The ruling came in the case of Allen Eugene Gregory, a black man who was convicted of raping, robbing, and killing Geneine Harshfield, a 43-year-old woman, in 1996.
"However one feels about the propriety of capital punishment in theory, in practice the death penalty is imposed in an unfair, arbitrary, and racially biased manner," one of his attorneys, Lila Silverstein, said in a written statement.
Dozens of former state judges took the unusual step of urging the court to use Mr. Gregory's case to strike down capital punishment. Among them was former Justice Faith Ireland, who sided with the narrow majority in upholding capital punishment in 2006.

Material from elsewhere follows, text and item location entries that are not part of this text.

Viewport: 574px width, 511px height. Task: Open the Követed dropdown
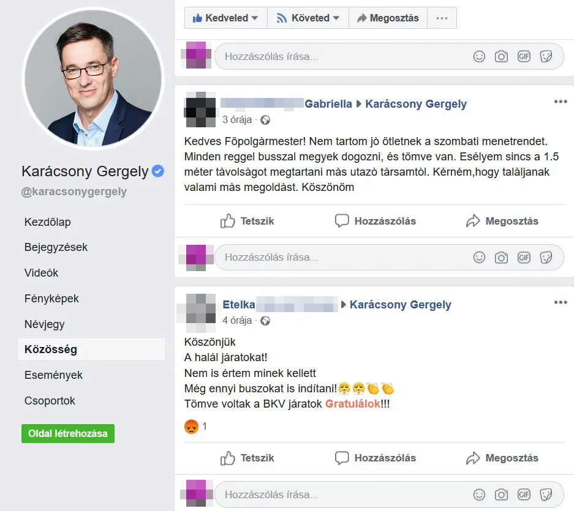(308, 18)
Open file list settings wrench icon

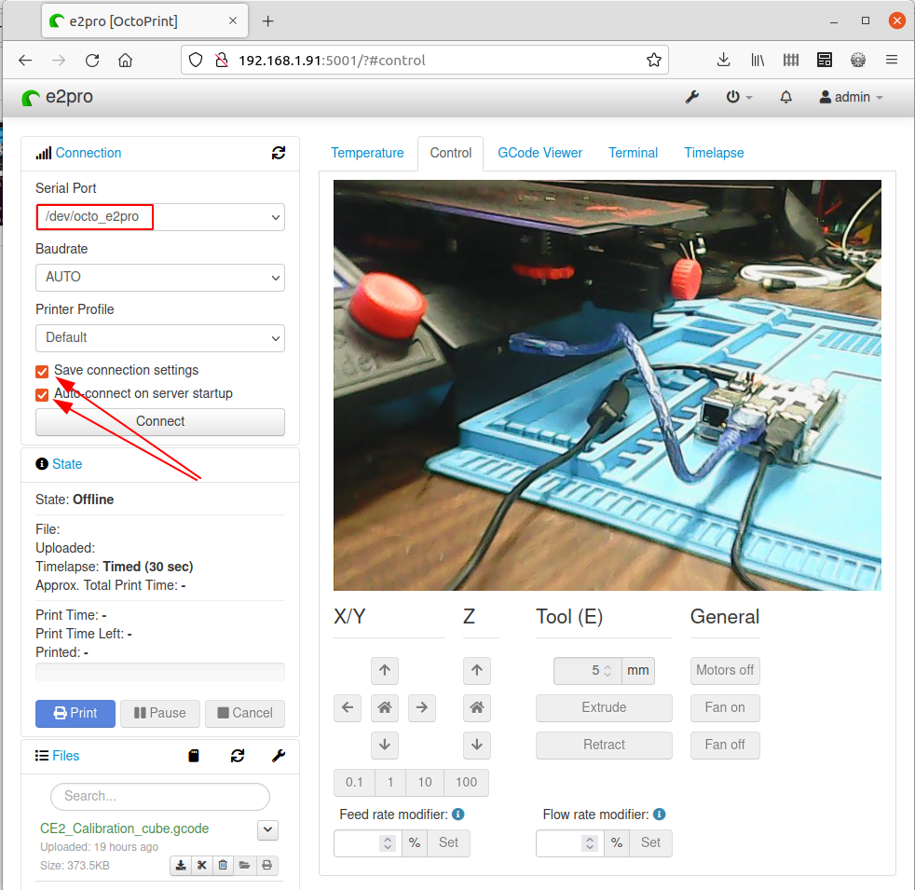(278, 756)
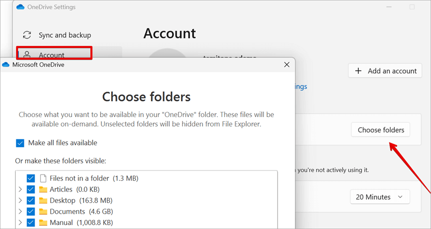Click the plus icon on Add an account

(358, 71)
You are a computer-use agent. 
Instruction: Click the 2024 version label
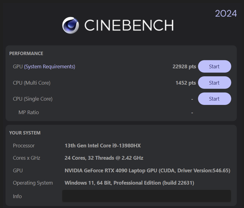coord(226,14)
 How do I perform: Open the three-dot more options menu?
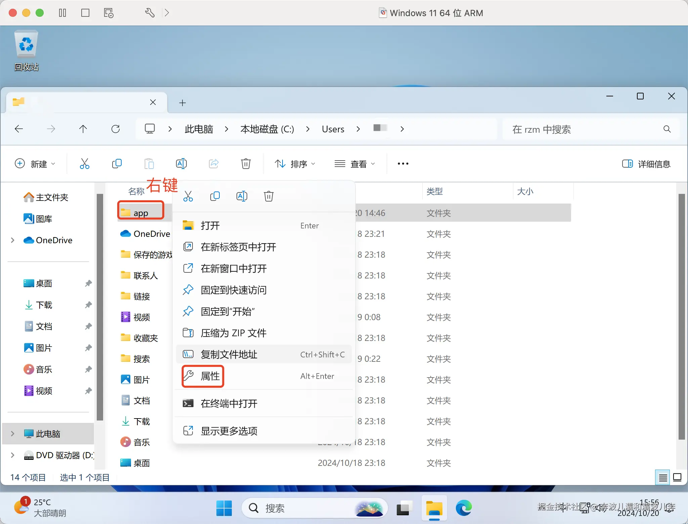pyautogui.click(x=403, y=164)
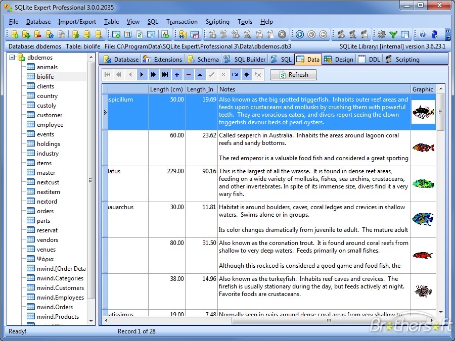Viewport: 455px width, 341px height.
Task: Click the remove database icon with red minus
Action: pyautogui.click(x=38, y=34)
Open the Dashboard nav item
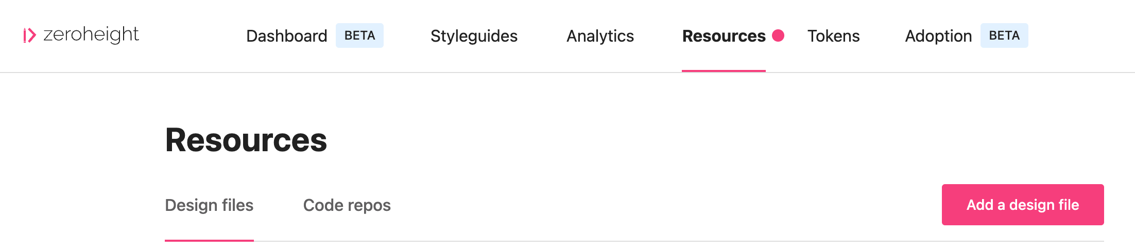 (287, 36)
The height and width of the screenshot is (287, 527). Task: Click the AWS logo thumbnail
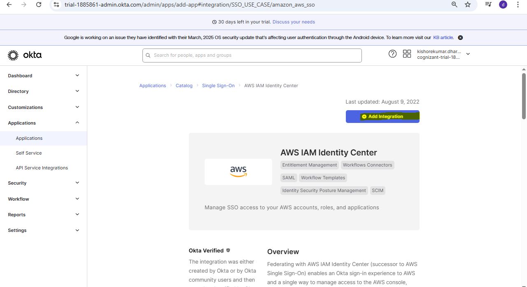tap(238, 171)
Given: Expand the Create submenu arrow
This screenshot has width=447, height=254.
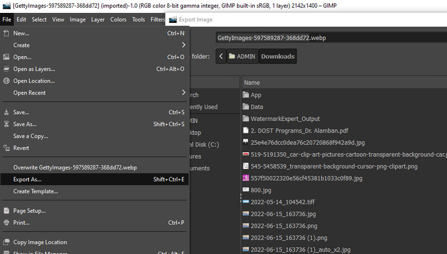Looking at the screenshot, I should point(183,45).
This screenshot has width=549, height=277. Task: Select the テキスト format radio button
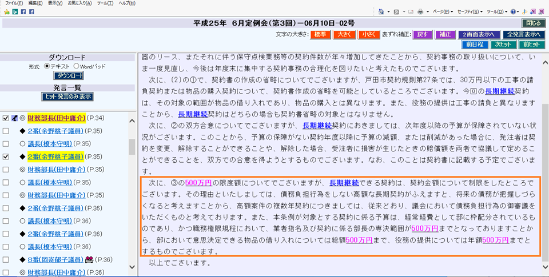47,66
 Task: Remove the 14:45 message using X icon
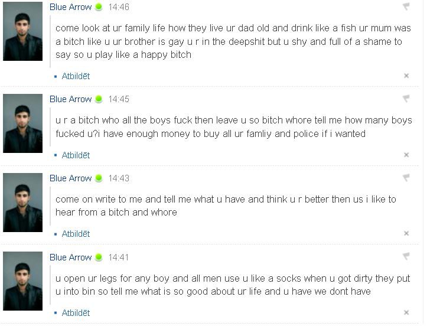click(406, 155)
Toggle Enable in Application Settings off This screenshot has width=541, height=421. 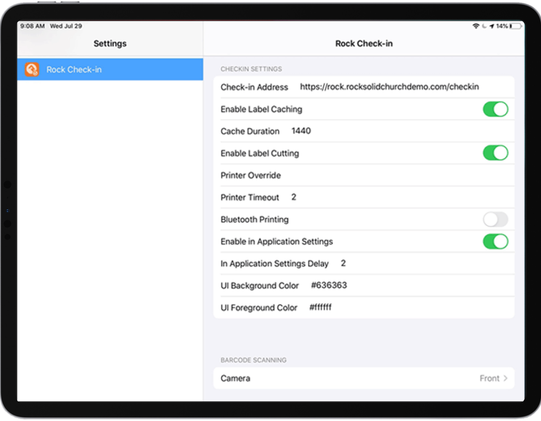point(495,242)
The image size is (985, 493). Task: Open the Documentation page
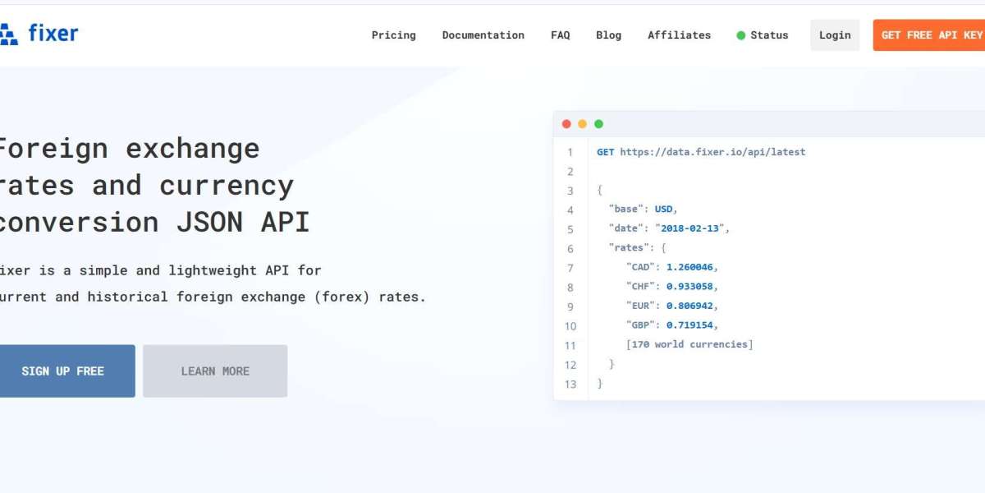coord(483,35)
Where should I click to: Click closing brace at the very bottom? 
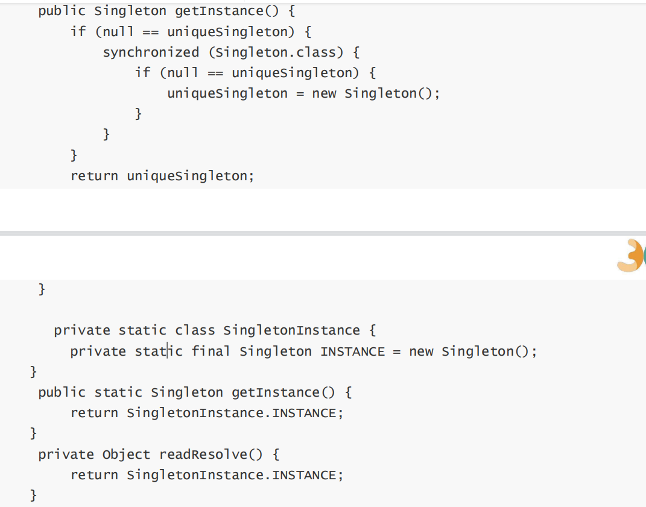pos(33,495)
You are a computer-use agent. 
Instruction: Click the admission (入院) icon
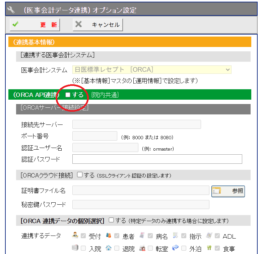(x=75, y=248)
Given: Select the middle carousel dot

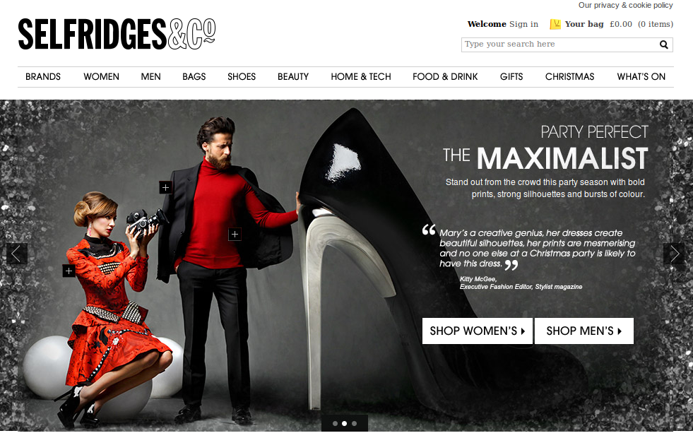Looking at the screenshot, I should pyautogui.click(x=344, y=423).
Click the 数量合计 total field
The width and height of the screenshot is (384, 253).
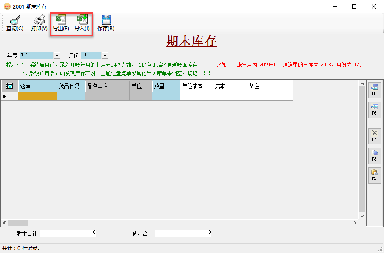[x=68, y=233]
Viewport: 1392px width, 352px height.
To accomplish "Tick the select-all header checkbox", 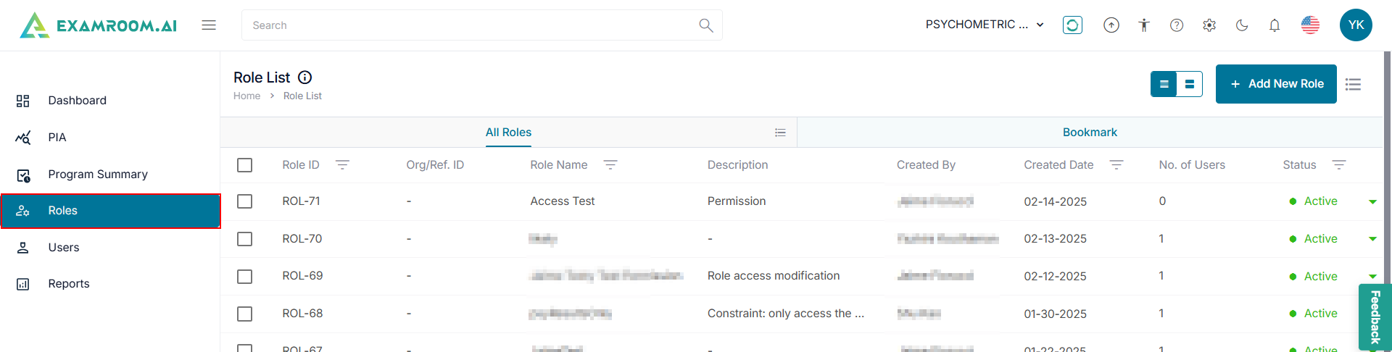I will pyautogui.click(x=245, y=165).
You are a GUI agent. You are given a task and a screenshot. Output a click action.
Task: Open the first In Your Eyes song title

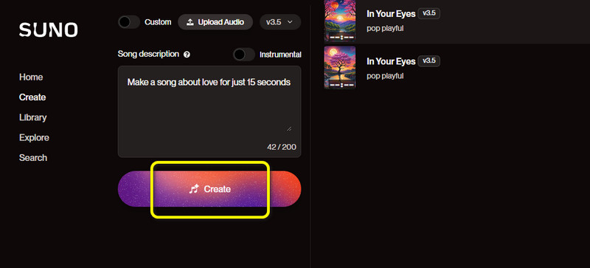[x=391, y=13]
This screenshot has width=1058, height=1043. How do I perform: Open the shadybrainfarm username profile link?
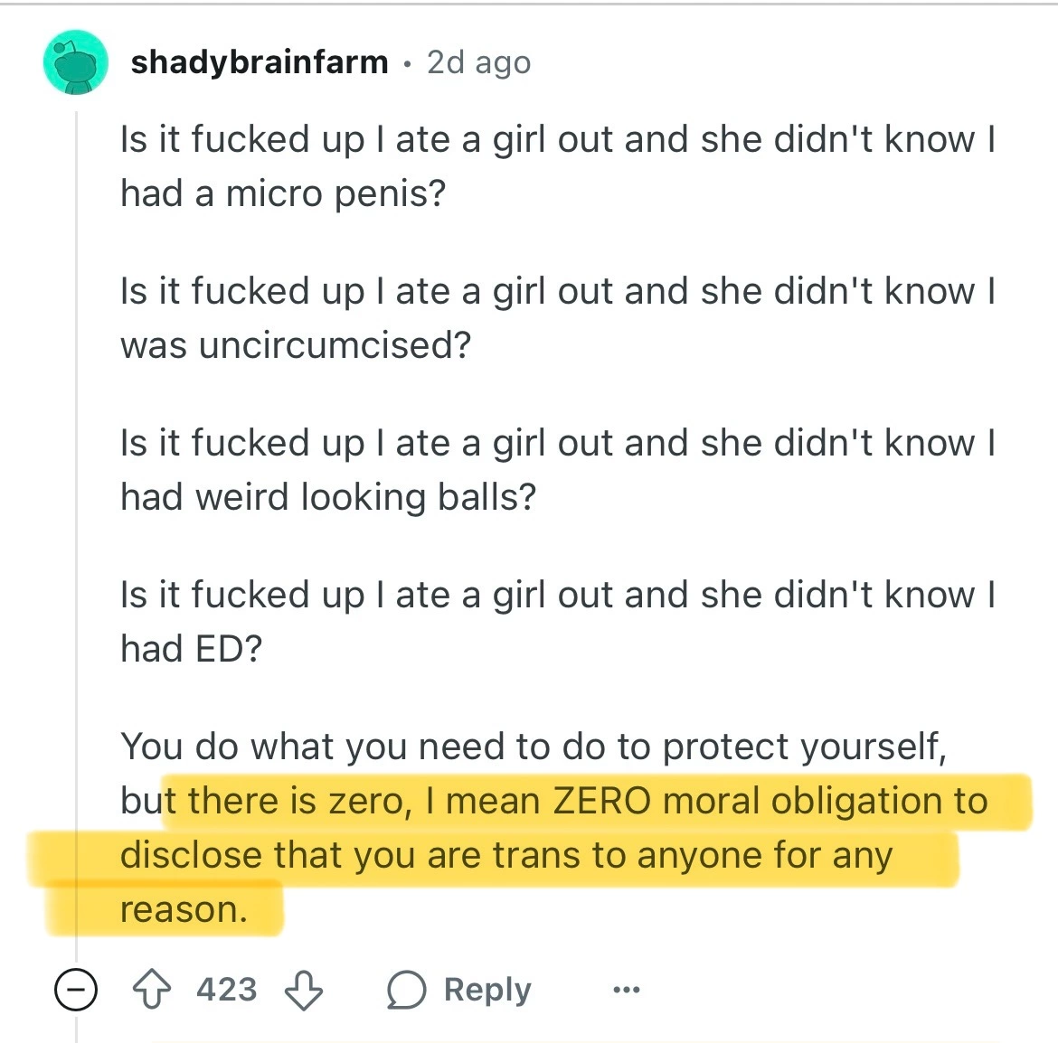pos(260,62)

The court did not rule out the possibility that the Legislature could come up with another manner of imposing death sentences that would be constitutional. The governor said he did not expect lawmakers to try, but if they did, he'd veto it.
Attorney General Bob Ferguson has said that he plans to ask the Legislature to move next session to take the death penalty law off the books, something Inslee said he'd sign.
Dunham said it was important that the ruling was based on the facts of Washington's use of capital punishment.
"Those are issues that plague the death penalty everywhere it's administered," he said. "We're certain to see prisoners challenging the death penalty in other states using the reasoning of the Washington Supreme Court."
The court didn't reconsider any of Gregory's arguments pertaining to guilt, noting that his conviction for aggravated first-degree murder "has already been appealed and affirmed by this court."
Earlier this year, the state Senate passed a measure abolishing the death penalty, but it failed to pass in the House.
"There is a profound shift in our state and country that the death penalty is below us as a civil, just, and moral society," Democratic Sen. Reuven Carlyle, who had been a sponsor of those previous attempts, said in a text message.
Republican Sen. Mike Padden, who voted against the death penalty abolition, said he was troubled by the ruling's impact.
"The death penalty should be rarely used, but I do think it should be an option in the most heinous cases," he said.
This story was reported by The Associated Press.